Isso se explica na falta de confiança que eles têm no atual governo e falta de partidos e quadros que possam representá-los politicamente da maneira que lhes convém. O partido que melhor poderia prestar esse serviço é o Itália Viva1, que goza de ínfimos 3% nas pesquisas de opinião, além de ser liderado pelo senador Matteo Renzi, ex-primeiro ministro e um dos políticos mais odiados da Itália. A Liga Norte2, do ex-primeiro ministro Matteo Salvini não é uma opção para a burguesia italiana. O extremismo de direita deste partido, além do rechaço popular, desperta a desconfiança da União Europeia, cujo o apoio financeiro é vital para a contra-ofensiva da patronal.

Essa contra-ofensiva dos patrões prevê a reabertura de todos os negócios o mais rápido possível, com o máximo de acordos sindicais sobre demissões e reduções de salários. Também se pauta exercer forte pressão política sobre o governo para que o custo da crise seja repassado das empresas e dos bancos para o Estado e, consequentemente, para os trabalhadores e contribuintes. A melhor opção seria funcionários mais confiáveis no alto escalão do governo italiano. A falta dessa opção expressa a fraqueza política e o principal medo dos donos dos grandes meios de produção da Itália e a principal força dos trabalhadores.

Na Itália, como em todo mundo, a pandemia da Covid-19 abriu um novo período político. Ficaram claras as intenções da burguesia aos olhos dos trabalhadores. Diante dessa crise um salto de consciência foi inevitável e é irreversível. Sob o rolo compressor do vírus, a classe trabalhadora italiana se pôs em movimento de forma espontânea, arrastando consigo as direções sindicais reformistas, que foram obrigadas a se posicionar e abandonar por hora, o posto de facilitadores da patronal. Em todo lugar há uma discussão sobre o que é realmente “essencial”, e milhões de pessoas entendem, ou pelo menos percebem, que os trabalhadores são essenciais e os patrões, não. 

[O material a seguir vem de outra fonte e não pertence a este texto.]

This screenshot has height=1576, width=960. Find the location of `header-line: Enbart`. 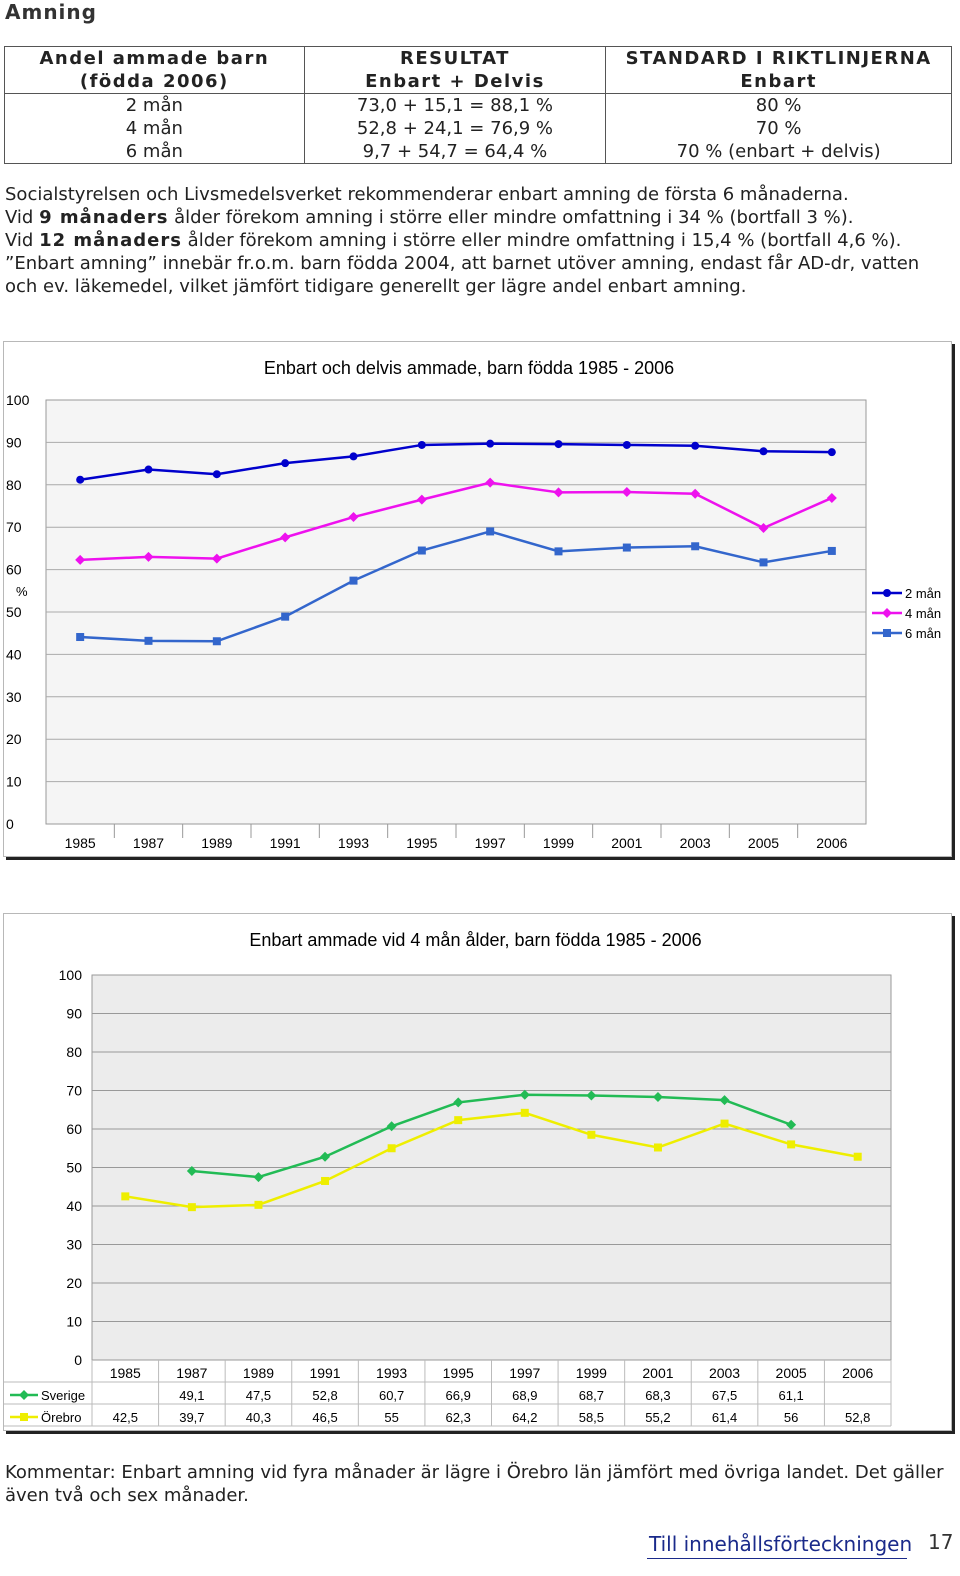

Neste momento, na Itália, os patrões rangem os dentes, porque percebem a sua fraqueza política. Sua máscara caiu: o discurso de “fim da História”, “fim da luta de classes” e o reinado pacífico e próspero do “livre mercado”, repetido incansavelmente por eles e por seus representantes por todos esses anos, se pôs a perder. O conflito de classes assume, assim, um caráter cada vez mais claro e definido. Isso fica evidente aos trabalhadores, e é com essa consciência revitalizada que as massas, na Itália e em todo mundo, enfrentarão o próximo período: o do confronto para defender a saúde, o trabalho e todos os aspectos de suas condições de vida que o capitalismo, em seu estertor de morte, está aniquilando aceleradamente.

Notas:

1 Partido liberal fundado em 2019 por Matteo Renzi e outros dissidentes do Partido Democrata (PD). Faz parte da base que compõe o governo de Giuseppe Conte, com o Movimento 5 Estrelas, (M5E), Partido Democrata e o Livres e Iguais, (LeU). Possui representação no Senado da República e 28 deputados no Parlamento.

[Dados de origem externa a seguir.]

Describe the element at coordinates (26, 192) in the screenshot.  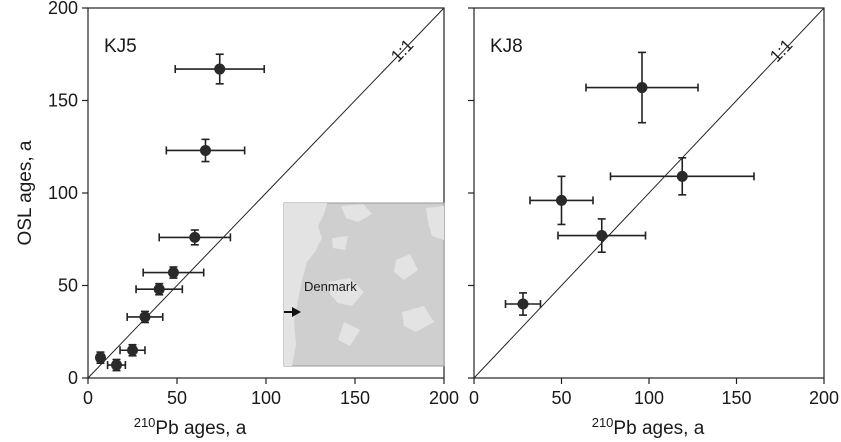
I see `y-axis-title: OSL ages, a` at that location.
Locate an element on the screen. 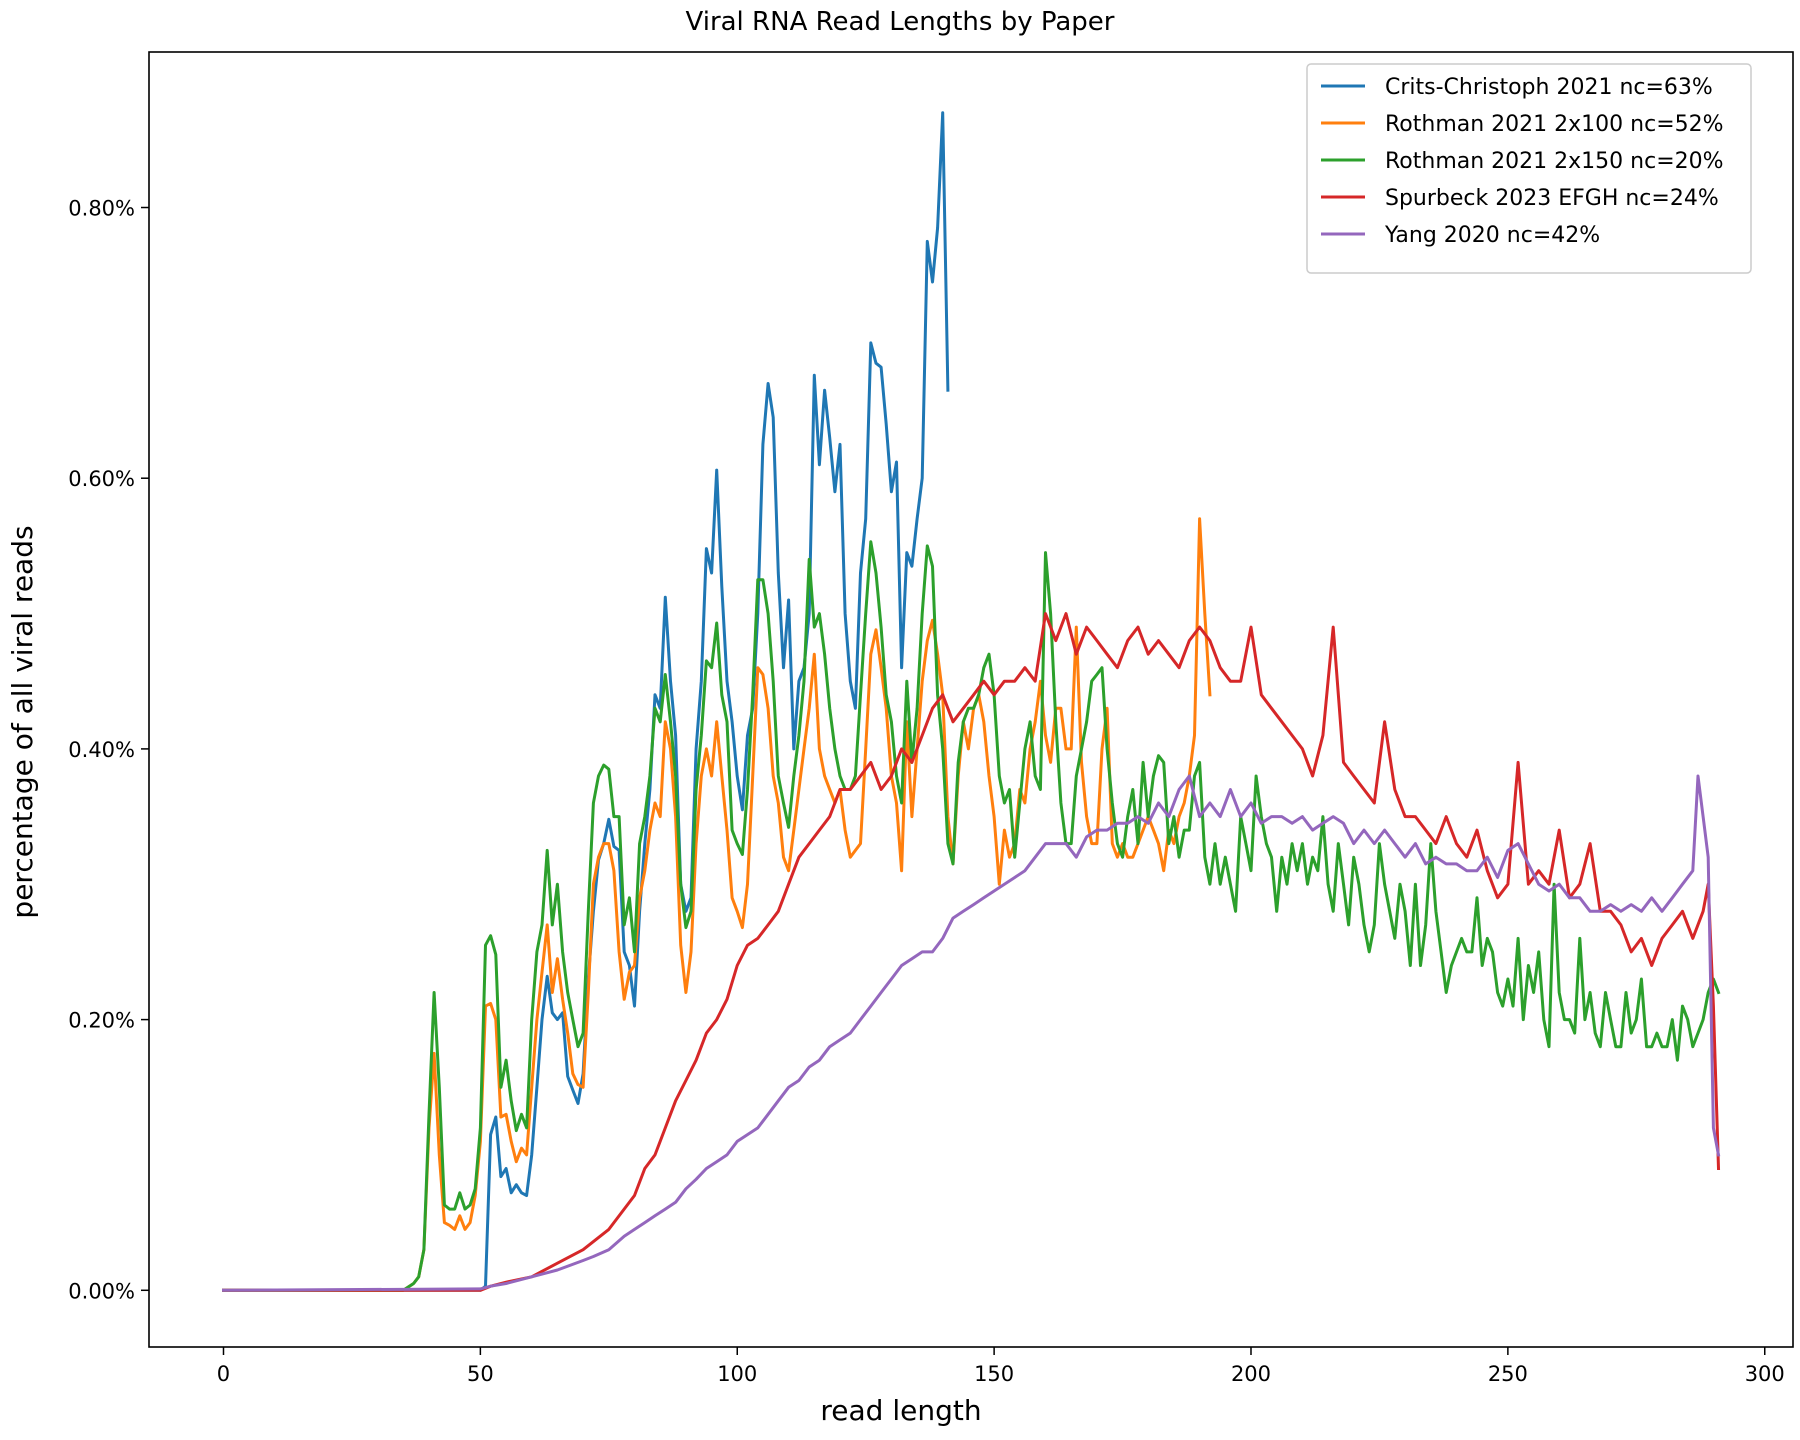 Image resolution: width=1800 pixels, height=1440 pixels. x-tick-label: 100 is located at coordinates (737, 1374).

2 A Liga, (Lega Nord per l’Indipendenza della Padania) é um partido de extrema-direita e regionalista do Norte da Itália, fundado em 1991, com a unificação de vários pequenos grupos autonomistas, regionalistas e elementos fascistas. Reivindica o separatismo e o nacionalismo padano, além de ostentar um discurso anti-imigração e protecionista. Elegeu 124 deputados na Câmara, 57 senadores e 28 eurodeputados. Um primeiro arranjo com o Movimento 5 Estrelas, levou seu presidente, Matteo Salvini ao cargo de vice-primeiro-ministro e Ministro do Interior. Em agosto de 2019, Salvini  rompeu com o M5E implodindo o governo. Salvini é um dos políticos em quem Jair Bolsonaro diz se inspirar.